THE AI EXTINCTION EVENT: Wall Street Brutally Liquidates ‘Obsolete’ Software Stocks as NVIDIA’s New Humanoid Brains Prepare to Replace Entire Corporate Departments
Wall Street liquidates 'obsolete' software stocks as NVIDIA's humanoid AI brains threaten to replace entire corporate workforces. Is your portfolio a 'legacy liability'?

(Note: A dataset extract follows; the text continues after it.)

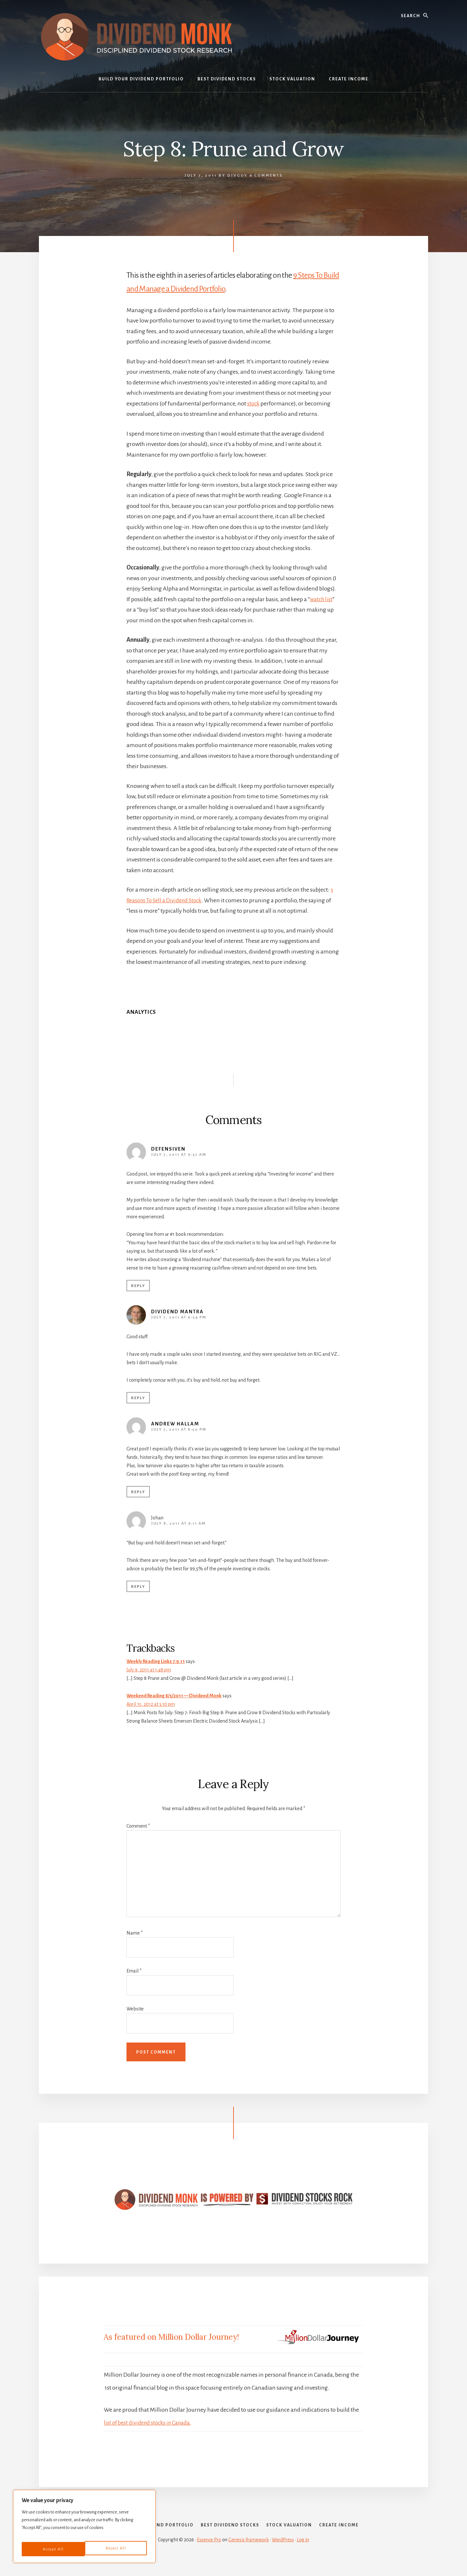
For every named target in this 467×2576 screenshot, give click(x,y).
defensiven (168, 1149)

NEW YORK, NY — A wave of financial carnage swept through the Nasdaq Thursday as investors initiated a "scorched-earth" sell-off of software and IT service companies, betting that the next generation of AI agents will render 40% of the S&P 500 structurally irrelevant by the end of the fiscal year.
The Great Replacement
The panic was triggered by NVIDIA’s latest rollout of Project GR00T N1.6, an "open reasoning" brain designed for humanoid robots. Analysts are no longer asking if robots will replace factory workers; they are calculating how quickly NVIDIA-powered humanoids can replace middle management, HR, and legal departments. In a dryly delivered earnings call, one CEO admitted that his company’s "human capital" was now officially classified as a "legacy liability" compared to the efficiency of silicon-based autonomous agents.
Winners and Losers
While the broader market bled, hardware titans NVIDIA and Applied Materials saw their valuations skyrocket. Investors are frantically piling into "Physical AI" infrastructure—the chips and sensors that allow robots to see and act—while dumping companies like Cisco and AppLovin. The message from the market is clear: if your company sells software that a sentient chatbot can write for free, your stock is a "zero."
The ‘Greed Is Good’ Pivot
"We are witnessing the Darwinian phase of the AI revolution," said one lead strategist at a top-tier hedge fund, while reportedly sipping a $400 green juice. "Why would I invest in a company that pays for health insurance and office space when I can buy shares in the company that builds the robots that don't need to sleep? This isn't a market correction; it's a corporate mass-extinction event, and the survivors are going to be trillionaires."
The Chaos Factor
As software stocks plummeted by as much as 18% in a single session, the "Fear and Greed Index" hit a historic high for both categories simultaneously. Retail traders are reportedly using AI-powered "Panic-Bots" to execute sell orders faster than human thumbs can move, leading to a feedback loop of chaos that has forced the New York Stock Exchange to trigger circuit breakers three times in four hours.